Information. Ask what the data is telling you. Here is where the improvement teams question the relationships among production efficiency losses, unplanned machine downtime, quality defects, customer complaints, scrap rates, and maintenance work (labor and parts). These collective data are now the information that guides improvement.

Knowledge. By connecting the information from the combined data sets, the improvement team can look for connections to the big opportunity for improvement. Armed with the knowledge between the information and the big opportunity for improvement, the improvement team is prepared to begin making improvements that will benefit the organization in a notable way.

Action. Develop a bias for action. Data analysis can be an attractive end to some. To others, it’s analysis paralysis. But, taking purposeful action is what gets things done in the organization on the plant floor. Action begins with root-cause analysis to determine the connections between what was learned from the data and the causes of poor (and successful) performance. Action continues with the corrective actions to address the root causes and putting countermeasures in place to eliminate the cause, or at least to minimize the penalizing effects.

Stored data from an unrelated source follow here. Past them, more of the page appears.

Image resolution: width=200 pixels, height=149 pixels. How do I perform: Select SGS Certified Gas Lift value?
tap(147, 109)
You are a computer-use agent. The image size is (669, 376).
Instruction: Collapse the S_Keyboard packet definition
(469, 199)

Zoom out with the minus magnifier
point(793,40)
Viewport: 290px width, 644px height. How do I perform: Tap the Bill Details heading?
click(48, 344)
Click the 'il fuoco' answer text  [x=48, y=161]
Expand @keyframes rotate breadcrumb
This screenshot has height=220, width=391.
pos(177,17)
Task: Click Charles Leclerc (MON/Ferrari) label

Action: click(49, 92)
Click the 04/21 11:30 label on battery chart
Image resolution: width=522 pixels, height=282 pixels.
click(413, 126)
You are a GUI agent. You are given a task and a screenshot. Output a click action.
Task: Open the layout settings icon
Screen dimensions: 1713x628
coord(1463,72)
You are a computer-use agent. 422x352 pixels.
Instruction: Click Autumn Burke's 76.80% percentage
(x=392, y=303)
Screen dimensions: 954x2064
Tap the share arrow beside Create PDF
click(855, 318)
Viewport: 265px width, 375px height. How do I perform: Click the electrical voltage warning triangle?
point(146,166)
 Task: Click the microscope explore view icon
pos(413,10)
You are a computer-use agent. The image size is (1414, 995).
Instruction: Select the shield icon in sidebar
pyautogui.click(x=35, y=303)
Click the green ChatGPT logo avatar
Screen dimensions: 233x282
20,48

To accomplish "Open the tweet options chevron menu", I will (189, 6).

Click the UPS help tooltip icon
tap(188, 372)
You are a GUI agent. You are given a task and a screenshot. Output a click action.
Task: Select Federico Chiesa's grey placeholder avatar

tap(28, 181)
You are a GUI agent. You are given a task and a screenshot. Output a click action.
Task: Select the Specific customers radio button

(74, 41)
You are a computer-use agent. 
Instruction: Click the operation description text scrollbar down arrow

Wisdom. Nurture the individual, team, and organizational learning that takes place from the specific improvement process. Ask the question: Are there similar problems that could be identified and eliminated in this manner? The wisdom to leverage additional improvements with the same body of knowledge is a powerful step in creating a culture of continuous improvement.

Creative/collaborative people and machines. Weaving together all six of these steps will result in an essential organization-wide behavior that I call Creative/Collaborative People & Machines. “Creative” meaning new ways of using data as a foundation for purposeful improvement. “Collaborative” is two-fold: People from different parts of the organization working together to make data a tool for continuous improvement and machines providing data that people use to improve performance.

Data is the fuel that drives the continuous-improvement engine and tells us how well it performs. Let’s find ways to make the right data actionable for the good of the organization and its employees, customers, community, and owners.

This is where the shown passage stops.